You're a Run-and-Gun Renegade

I’m so glad you’re here! Let’s dig in.

Oh hey there!

First, let’s state the obvious: you’re going to want gear that’s light weight, easy-to-use, and helps you get the job done accurately. That’s got to be the priority. If I had the disposable income for it, I’d have two or three different set-ups.

One for traditional doc shooting, one for run-and-gun, and one for photography. But instead I try to make my doc set-up work for run-and-gun. And it’s kind of a pain!

Since this is your main area, be specific about your gear. Make sure it’s highly targeted at shooting on the go. 

What Gear Do You Need to Get Started?

Your Run-and-Gun Starter Gear

ps. I'm Colette

Nice to meet you!


Usually I say that any camera will do. And that’s true. But for run and gun shooting, life is a lot more difficult if your camera doesn’t have zebras and focus-peaking.

Focus-peaking in-camera means you’ll see these little dots on the screen that show you which part of the frame is in focus. It makes pulling focus a lot easier when you don’t have much time.

Zebras are these stripes that show you where your image is over-exposed. In the field you’re usually relying on a tiny screen unless you’ve added an external screen to your rig. If you’re using the built-in screen then zebras are invaluable. Over-exposure is an unfixable problem. 

Mirrorless cameras tend to be favoured by run and gun shooters. I’ve used the Panasonic GH4 and GH5 cameras happily. I’ve also heard good things about Sony mirrorless cameras as well. It goes without saying that you won’t be using a handicam for shooting. :) 

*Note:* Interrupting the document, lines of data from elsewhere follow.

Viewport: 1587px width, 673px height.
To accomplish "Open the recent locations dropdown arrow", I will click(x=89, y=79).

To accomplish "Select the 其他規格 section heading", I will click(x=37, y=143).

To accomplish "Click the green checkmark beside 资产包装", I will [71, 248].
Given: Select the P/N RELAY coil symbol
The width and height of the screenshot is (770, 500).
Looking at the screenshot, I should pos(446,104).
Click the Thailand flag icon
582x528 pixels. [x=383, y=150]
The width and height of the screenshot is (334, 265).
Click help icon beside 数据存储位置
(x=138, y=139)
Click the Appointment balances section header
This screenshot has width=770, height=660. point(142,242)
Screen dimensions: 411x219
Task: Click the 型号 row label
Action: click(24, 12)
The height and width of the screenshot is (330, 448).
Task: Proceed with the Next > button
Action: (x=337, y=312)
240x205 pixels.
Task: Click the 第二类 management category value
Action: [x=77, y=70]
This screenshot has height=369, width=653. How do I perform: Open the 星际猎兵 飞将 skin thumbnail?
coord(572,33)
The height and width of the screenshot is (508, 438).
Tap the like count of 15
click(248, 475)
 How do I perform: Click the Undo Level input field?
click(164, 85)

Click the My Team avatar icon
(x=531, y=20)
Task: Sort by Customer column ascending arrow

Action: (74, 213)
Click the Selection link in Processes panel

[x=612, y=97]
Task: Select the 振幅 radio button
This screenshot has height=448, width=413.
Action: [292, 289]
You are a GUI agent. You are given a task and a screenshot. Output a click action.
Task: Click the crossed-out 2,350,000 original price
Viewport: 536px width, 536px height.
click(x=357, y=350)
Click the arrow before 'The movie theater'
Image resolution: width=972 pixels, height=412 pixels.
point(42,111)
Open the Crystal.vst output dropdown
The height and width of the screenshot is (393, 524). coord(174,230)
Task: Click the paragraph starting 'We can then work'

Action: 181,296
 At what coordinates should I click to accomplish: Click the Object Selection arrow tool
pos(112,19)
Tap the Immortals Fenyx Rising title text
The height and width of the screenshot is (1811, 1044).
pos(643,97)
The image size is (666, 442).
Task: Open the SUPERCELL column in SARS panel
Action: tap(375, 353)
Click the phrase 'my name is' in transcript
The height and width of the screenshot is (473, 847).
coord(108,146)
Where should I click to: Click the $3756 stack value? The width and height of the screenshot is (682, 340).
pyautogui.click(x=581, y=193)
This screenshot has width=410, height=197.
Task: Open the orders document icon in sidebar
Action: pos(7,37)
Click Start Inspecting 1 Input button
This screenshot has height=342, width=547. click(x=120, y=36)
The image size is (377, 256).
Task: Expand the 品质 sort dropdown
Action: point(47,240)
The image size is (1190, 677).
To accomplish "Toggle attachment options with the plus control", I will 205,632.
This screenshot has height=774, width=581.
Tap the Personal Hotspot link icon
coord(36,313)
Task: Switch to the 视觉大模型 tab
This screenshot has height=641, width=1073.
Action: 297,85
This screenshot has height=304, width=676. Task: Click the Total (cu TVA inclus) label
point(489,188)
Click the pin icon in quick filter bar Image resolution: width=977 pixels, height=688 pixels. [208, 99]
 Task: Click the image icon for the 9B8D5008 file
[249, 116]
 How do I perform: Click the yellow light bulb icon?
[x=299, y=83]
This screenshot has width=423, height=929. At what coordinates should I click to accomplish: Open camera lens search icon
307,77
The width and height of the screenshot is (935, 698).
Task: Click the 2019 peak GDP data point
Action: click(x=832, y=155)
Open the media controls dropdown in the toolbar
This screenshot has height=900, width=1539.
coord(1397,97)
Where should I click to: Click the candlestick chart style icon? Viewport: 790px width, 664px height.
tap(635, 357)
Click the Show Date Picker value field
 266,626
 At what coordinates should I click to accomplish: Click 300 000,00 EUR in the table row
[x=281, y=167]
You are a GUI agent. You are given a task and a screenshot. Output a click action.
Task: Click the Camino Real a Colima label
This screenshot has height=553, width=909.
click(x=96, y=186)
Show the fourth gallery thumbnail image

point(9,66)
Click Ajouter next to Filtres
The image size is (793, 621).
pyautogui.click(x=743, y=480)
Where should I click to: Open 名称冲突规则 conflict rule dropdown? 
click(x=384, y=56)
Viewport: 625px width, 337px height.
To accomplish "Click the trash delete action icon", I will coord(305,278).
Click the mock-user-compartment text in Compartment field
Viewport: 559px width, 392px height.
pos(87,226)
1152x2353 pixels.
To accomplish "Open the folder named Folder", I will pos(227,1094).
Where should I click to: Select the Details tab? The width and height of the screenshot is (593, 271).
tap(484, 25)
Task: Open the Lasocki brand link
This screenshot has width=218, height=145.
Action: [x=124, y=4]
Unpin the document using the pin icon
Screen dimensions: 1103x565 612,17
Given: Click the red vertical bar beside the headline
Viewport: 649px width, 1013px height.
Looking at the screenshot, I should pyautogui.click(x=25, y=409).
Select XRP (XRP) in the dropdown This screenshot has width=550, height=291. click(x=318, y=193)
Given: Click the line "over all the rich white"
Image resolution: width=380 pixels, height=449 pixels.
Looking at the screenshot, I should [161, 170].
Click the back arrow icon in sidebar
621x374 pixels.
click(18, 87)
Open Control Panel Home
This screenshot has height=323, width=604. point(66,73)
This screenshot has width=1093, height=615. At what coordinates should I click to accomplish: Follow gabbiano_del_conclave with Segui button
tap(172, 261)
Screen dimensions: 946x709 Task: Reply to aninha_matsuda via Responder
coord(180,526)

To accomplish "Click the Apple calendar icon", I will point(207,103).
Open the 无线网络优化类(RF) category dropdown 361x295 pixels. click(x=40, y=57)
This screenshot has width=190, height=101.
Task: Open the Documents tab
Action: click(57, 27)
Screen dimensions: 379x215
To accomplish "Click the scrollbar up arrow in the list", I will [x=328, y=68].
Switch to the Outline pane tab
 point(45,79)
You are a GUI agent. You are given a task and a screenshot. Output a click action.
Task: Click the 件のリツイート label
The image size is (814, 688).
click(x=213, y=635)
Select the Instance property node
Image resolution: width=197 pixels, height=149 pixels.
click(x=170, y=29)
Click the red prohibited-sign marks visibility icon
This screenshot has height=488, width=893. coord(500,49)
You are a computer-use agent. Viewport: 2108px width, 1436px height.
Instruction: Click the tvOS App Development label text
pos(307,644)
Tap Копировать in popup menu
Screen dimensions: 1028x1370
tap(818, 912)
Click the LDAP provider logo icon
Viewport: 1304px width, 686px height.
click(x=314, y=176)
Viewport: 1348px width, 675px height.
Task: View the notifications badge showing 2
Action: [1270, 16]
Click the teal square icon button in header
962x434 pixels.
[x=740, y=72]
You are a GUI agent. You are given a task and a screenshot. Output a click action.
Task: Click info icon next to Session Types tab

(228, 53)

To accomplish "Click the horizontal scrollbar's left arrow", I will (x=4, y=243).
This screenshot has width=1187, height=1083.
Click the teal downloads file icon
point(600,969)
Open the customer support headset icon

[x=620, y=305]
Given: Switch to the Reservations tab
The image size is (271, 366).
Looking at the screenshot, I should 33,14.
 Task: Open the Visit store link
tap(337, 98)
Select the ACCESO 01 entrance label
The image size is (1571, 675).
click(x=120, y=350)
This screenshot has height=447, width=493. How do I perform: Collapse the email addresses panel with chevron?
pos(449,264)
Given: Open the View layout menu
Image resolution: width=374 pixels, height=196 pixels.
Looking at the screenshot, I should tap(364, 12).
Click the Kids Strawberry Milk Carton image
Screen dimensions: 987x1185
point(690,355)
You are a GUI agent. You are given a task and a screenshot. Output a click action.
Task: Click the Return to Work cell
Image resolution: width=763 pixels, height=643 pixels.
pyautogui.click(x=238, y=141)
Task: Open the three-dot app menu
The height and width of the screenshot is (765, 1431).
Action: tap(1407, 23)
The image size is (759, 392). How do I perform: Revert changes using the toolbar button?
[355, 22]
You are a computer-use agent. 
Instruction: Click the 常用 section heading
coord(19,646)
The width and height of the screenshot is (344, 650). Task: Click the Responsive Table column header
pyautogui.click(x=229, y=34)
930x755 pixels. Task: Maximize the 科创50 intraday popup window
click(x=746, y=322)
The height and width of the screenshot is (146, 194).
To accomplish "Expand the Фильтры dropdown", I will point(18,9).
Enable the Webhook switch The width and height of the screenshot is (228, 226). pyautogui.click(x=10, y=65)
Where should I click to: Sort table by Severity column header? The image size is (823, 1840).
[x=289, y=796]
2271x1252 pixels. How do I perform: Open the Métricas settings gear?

You’re not going to want to invest in prime lenses (single focal length) if you’re doing run and gun. Start with the equivalent of a 35-70mm lens if you can. This will probably be a 17-35 mm lens since most run and gun shooters go with mirrorless cameras that have a crop factor which reduces the field of view of their cameras. (Meaning? Mirrorless cameras tend to have a sensor that basically takes a lens and zooms in by nearly double. Always do research on the crop factor of any camera you’re buying.)


I’d try to go that has a minimum fixed aperture of 2.8 or less. I wouldn’t choose a lens that has a variable aperture. You lose control of your image with a variable aperture lens. New to this lingo? Aperture and f-stop refer to the same thing. They both refer to how wide the diaphragm in your lens is able to open i.e. how much light it’s able to let into the lens. (You can learn all about this…and more…in my 12-week filmmaking program btw.)


Friend, this is where you’re going to need my Sound Buyer’s Guide. It’s down below.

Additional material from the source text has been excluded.